No contexto atual de pandemia ele afirma que além das perdas, luto e a saúde, há a questão da convivência confinada As pessoas não esperavam que em algum momento da história, teriam que ficar convivendo entre paredes. Nas famílias, nos casais, com os jovens, pessoas de todas as idades.”, explica.

O atendimento online, embora possibilite o acesso a  terapia e a telemedicina de quem possui acesso a internet, lida com os excluídos digitais, ele conta que essas pessoas “ficam à margem da sociedade (...) estão em casa, desempregados, impotentes e não podem nem procurar um profissional pelo computador.” Ele também afirma que quando possuem algum convênio, assistência pública, precisam lidar com a precarização das estruturas de saúde e a sobrecarga no Sistema Único de Saúde (SUS).

Diante da situação atual, muitos preferem o negacionismo. Segundo Candido, “se expondo aleatoriamente. Já que eu não suporto mais tristeza, eu prefiro sair gastando online, indo pra festas clandestinas, sem usar máscara.” Para ele, essas pessoas também estão doentes e suas relações e atitudes geram problemas na sociedade.

“Eu quero sair sem máscara, sem me proteger, sem valorizar a vacina. Então, essas pessoas que também tem, às vezes, alguns rompantes de agressividade na fila do supermercado, ou na entrada de um ambiente público, quando elas são cobradas.”, diz.

Embora o tratamento das doenças mentais tenha evoluído no país e no mundo, passando a ser humanizado e priorizando o convívio em sociedade, o estigma ainda permanece. Com isso, a Associação Brasileira de Psiquiatria (ABP), criou uma campanha contra a psicofobia, o preconceito contra as pessoas com transtornos mentais, que pode ser conferida no site piscofobia.com.br e no Canal da Psiquatria no Youtube.


 

Para Candido Fontan, procedimentos como a lobotomia - abolida do Brasil em 1955 - não retornam a acontecer, mas a eletroconvulsoterapia (ECT), o eletrochoque, utilizado apenas em casos extremamente graves e em hospitais preparados, podem voltar a ser difundidos, ele fala que “desde a gestão do ex-ministro Mandetta, volta esse discurso de ser usado no SUS, ele não ficaria tão restrito àqueles hospitais especializados, hospitais universitários. Então existe essa tentativa.”, explica.

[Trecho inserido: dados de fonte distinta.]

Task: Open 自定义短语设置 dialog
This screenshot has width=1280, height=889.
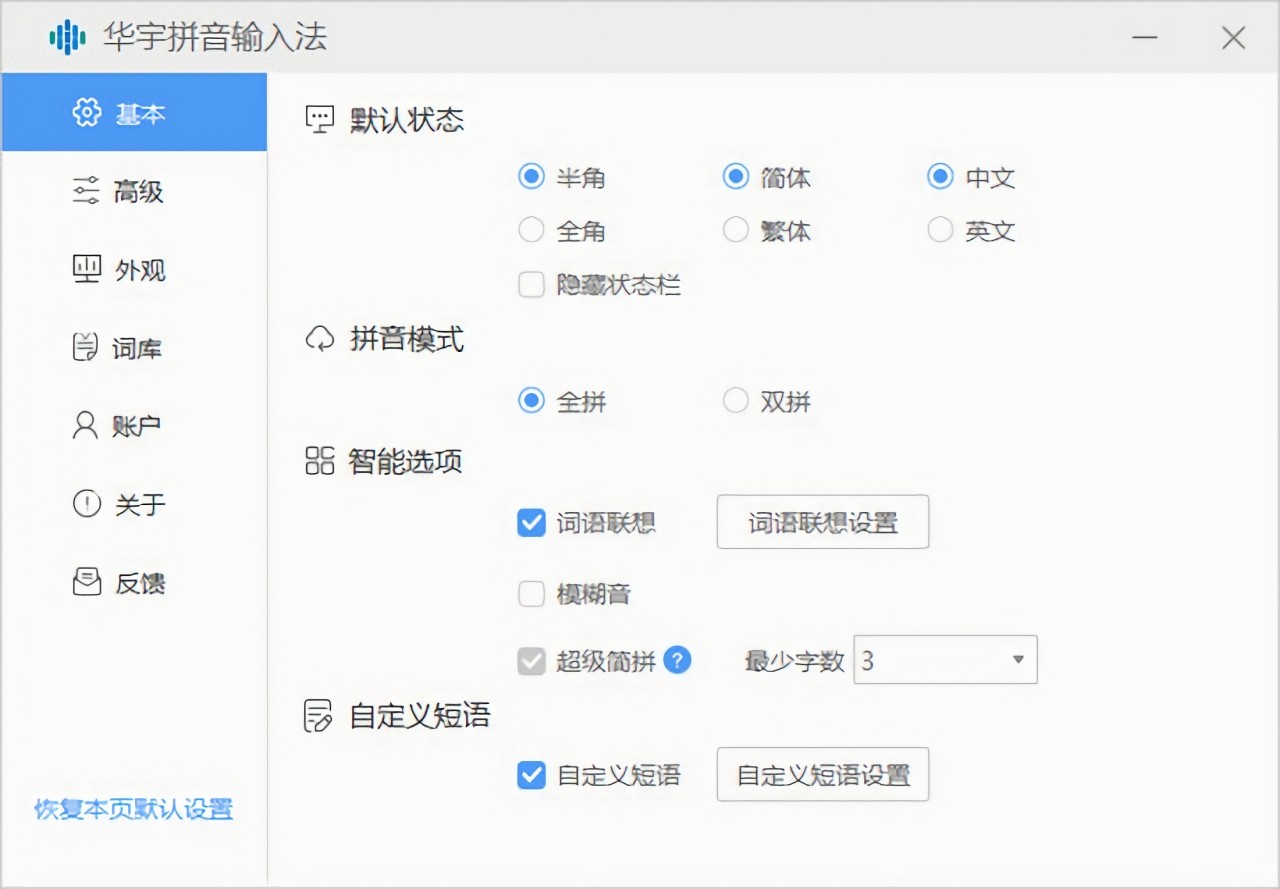Action: 822,774
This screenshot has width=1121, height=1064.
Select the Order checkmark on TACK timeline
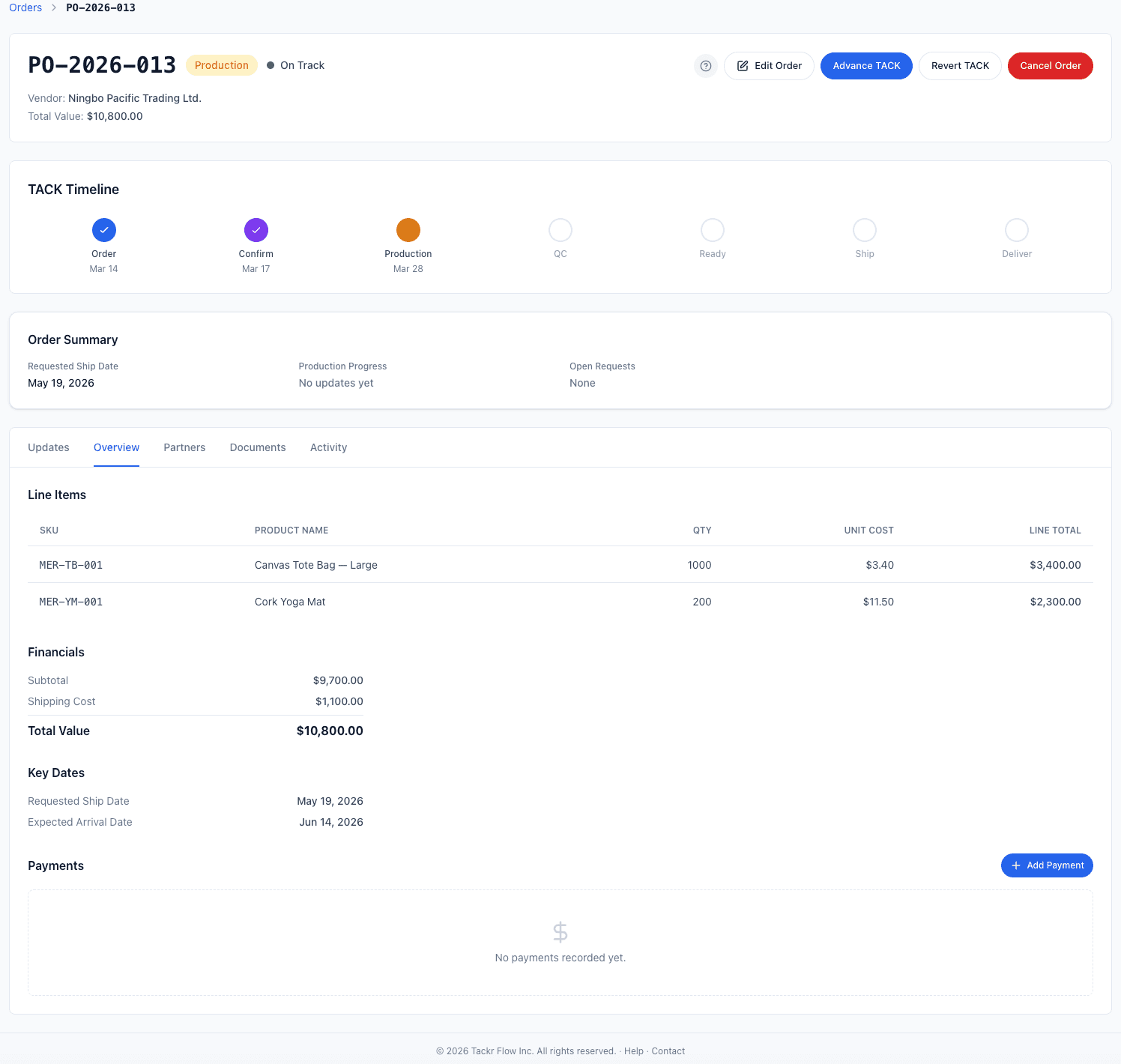coord(103,230)
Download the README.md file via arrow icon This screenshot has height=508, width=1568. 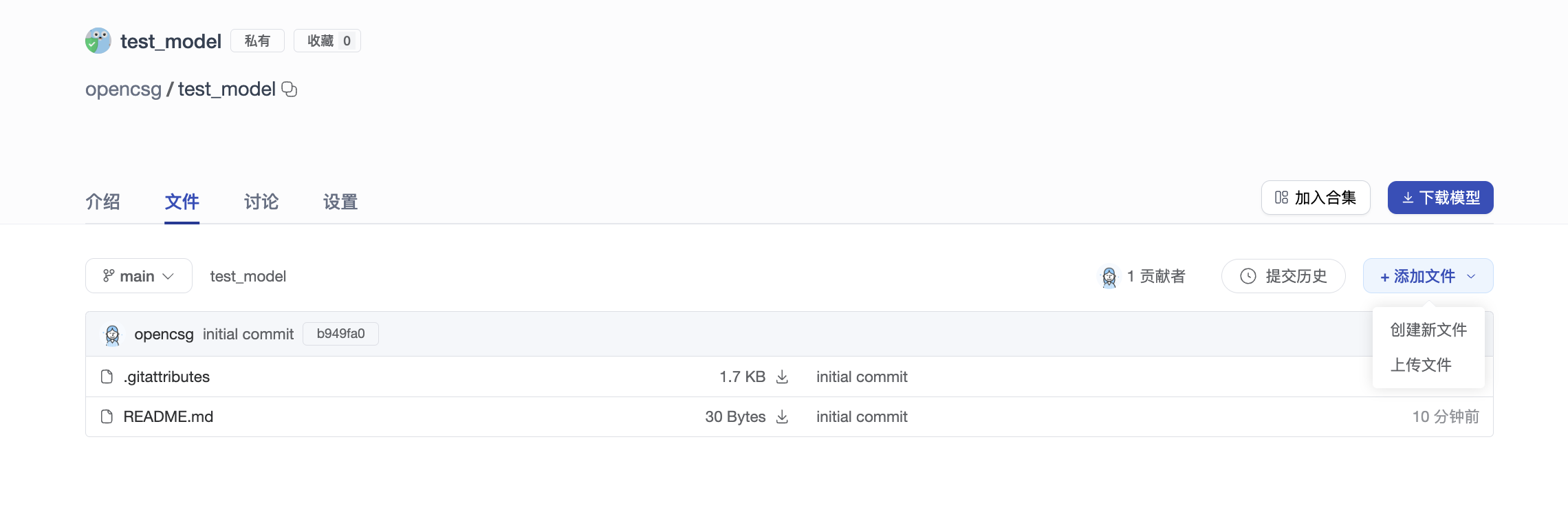[x=782, y=417]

Além disso, Fontan também enxerga a volta do discurso de internações compulsórias, que caso voltem, devem ser pensadas dentro dos direitos humanos para que não haja a exclusão e punição dos indivíduos. “Para que a gente mantenha os princípios da psiquiatria democrática, humanizada, e inclusiva (...) sempre respeitando as características da singularidade da pessoa. Sem ter uma estratégia de punição e de exclusão daqueles que já são mais fracos e invisíveis nos valores da sociedade”, afirma.


A história ainda é manchada com os inúmeros mortos dos procedimentos, mas há memória de luta e organização para melhores tratamentos. A utilização de remédios com prescrição médica, o apoio de psicólogos, psiquiatras, a atuação do CAPs, a psicoterapia e outros procedimentos são utilizados.